Extracted records
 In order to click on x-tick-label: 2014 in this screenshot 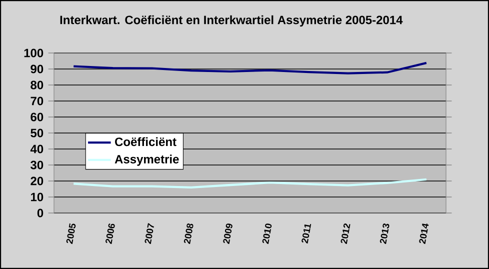, I will do `click(424, 234)`.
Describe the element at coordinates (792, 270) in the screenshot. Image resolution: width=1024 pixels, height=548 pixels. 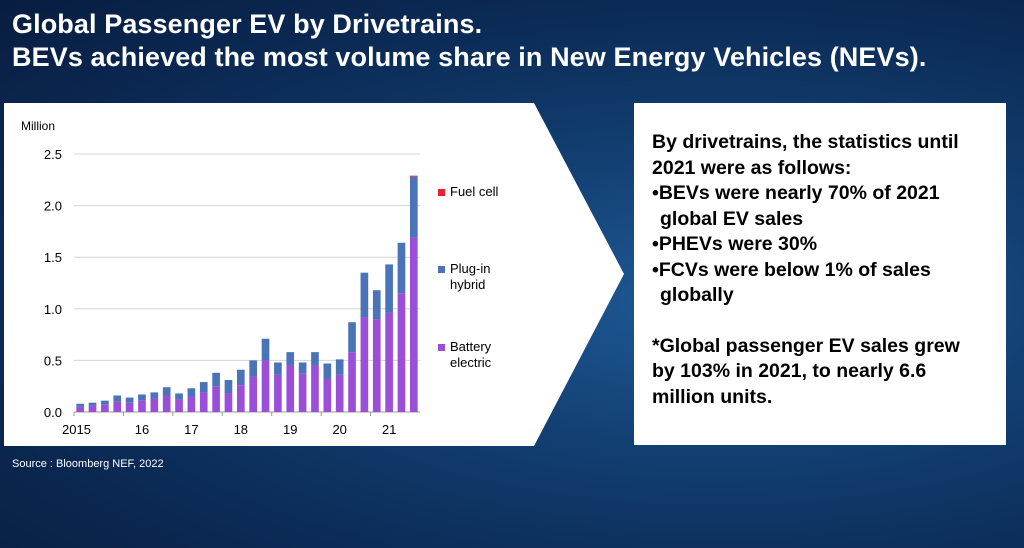
I see `bullet-fcv-line-1: •FCVs were below 1% of sales` at that location.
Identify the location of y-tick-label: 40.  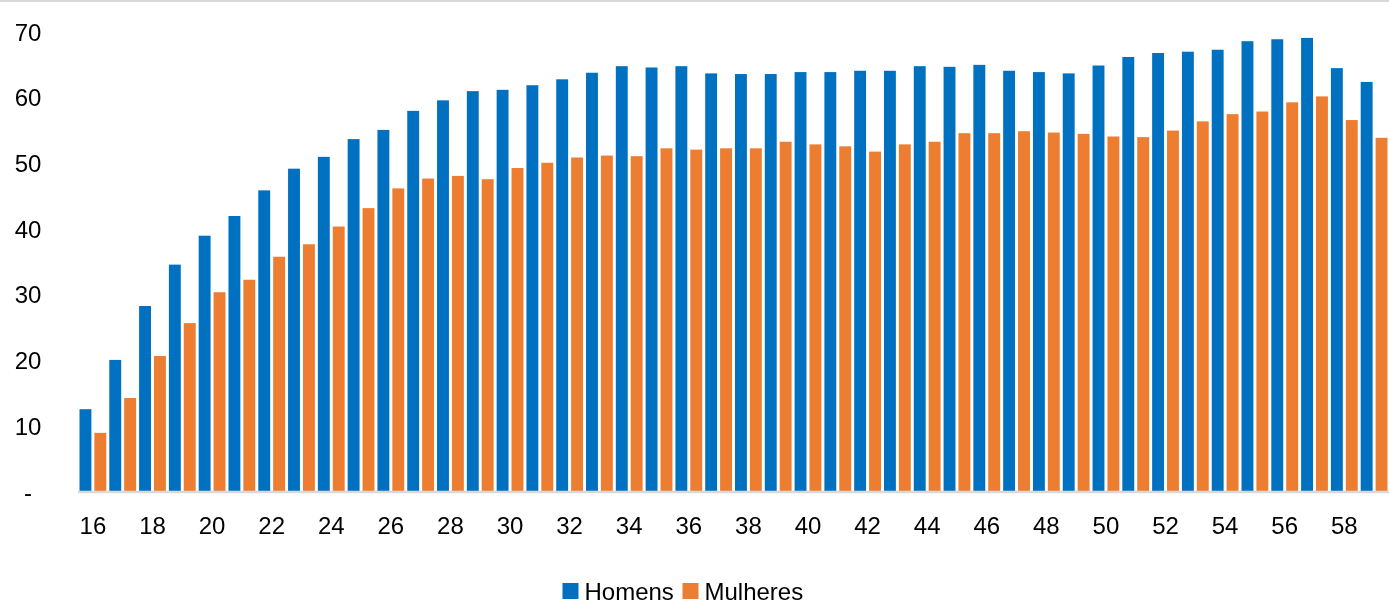
(28, 229).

• **Work instruction**: Please rewrite the lines from the one containing "Describe the element" through the last line, inclusive, switching "screenshot" to "screen capture" and changing nothing else. Leave the pictures out of your answer.

• **Worked solution**:
Describe the element at coordinates (792, 270) in the screen capture. Image resolution: width=1024 pixels, height=548 pixels. 
I see `bullet-fcv-line-1: •FCVs were below 1% of sales` at that location.
Identify the location of y-tick-label: 40.  
(28, 229).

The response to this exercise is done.